§ Exercise aim
Please write out again the part that opens with the line containing "Where should I" and closes with the line containing "click(x=578, y=75)", including both ends, and shift every coordinate in its answer up by 134. Give only those lines, without the pictures.

§ Data extract
______

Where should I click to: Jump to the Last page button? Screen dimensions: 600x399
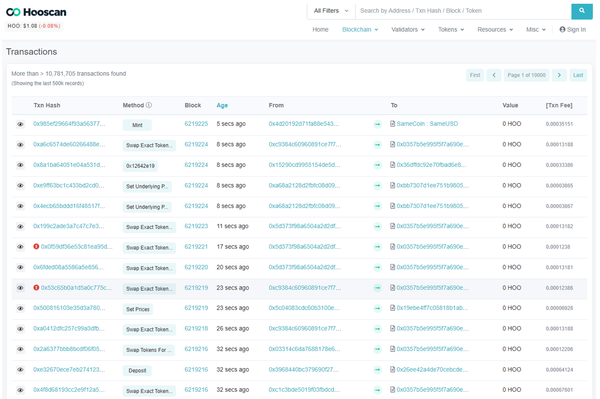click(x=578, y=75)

______

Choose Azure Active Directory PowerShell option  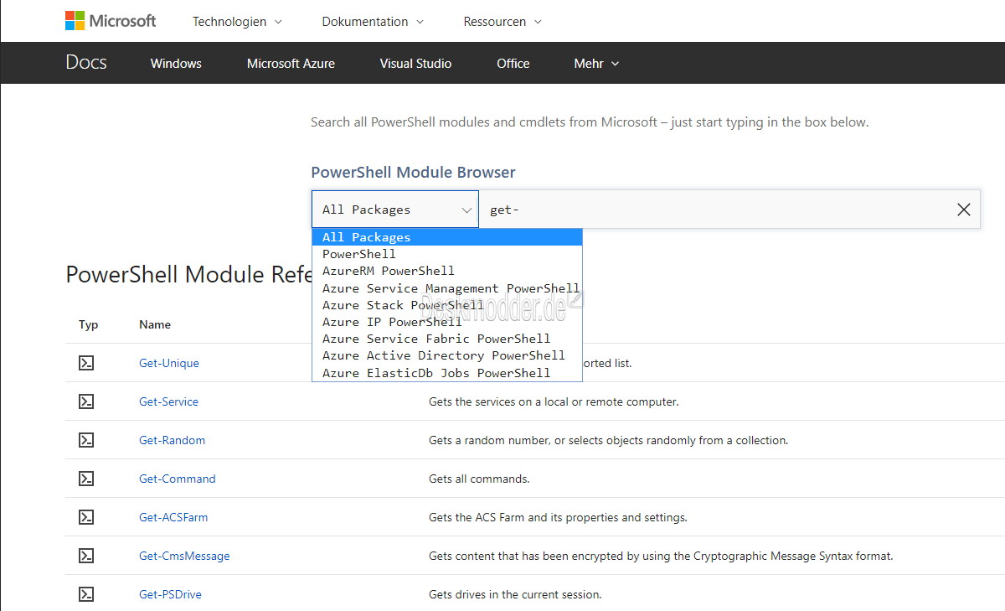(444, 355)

______

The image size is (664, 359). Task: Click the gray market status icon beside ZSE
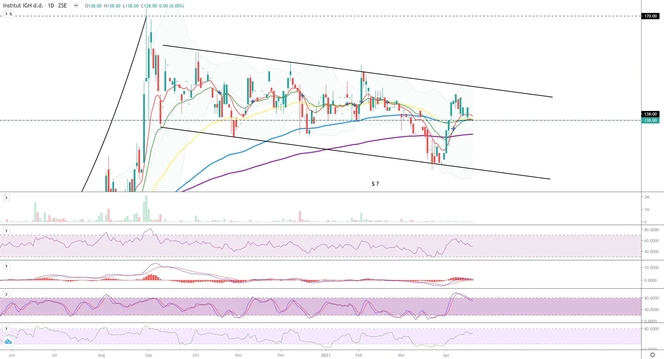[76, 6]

______

§ Complete answer
Where should I click to: Jump to the Last page button? Screen dimensions: 600x399
click(x=712, y=209)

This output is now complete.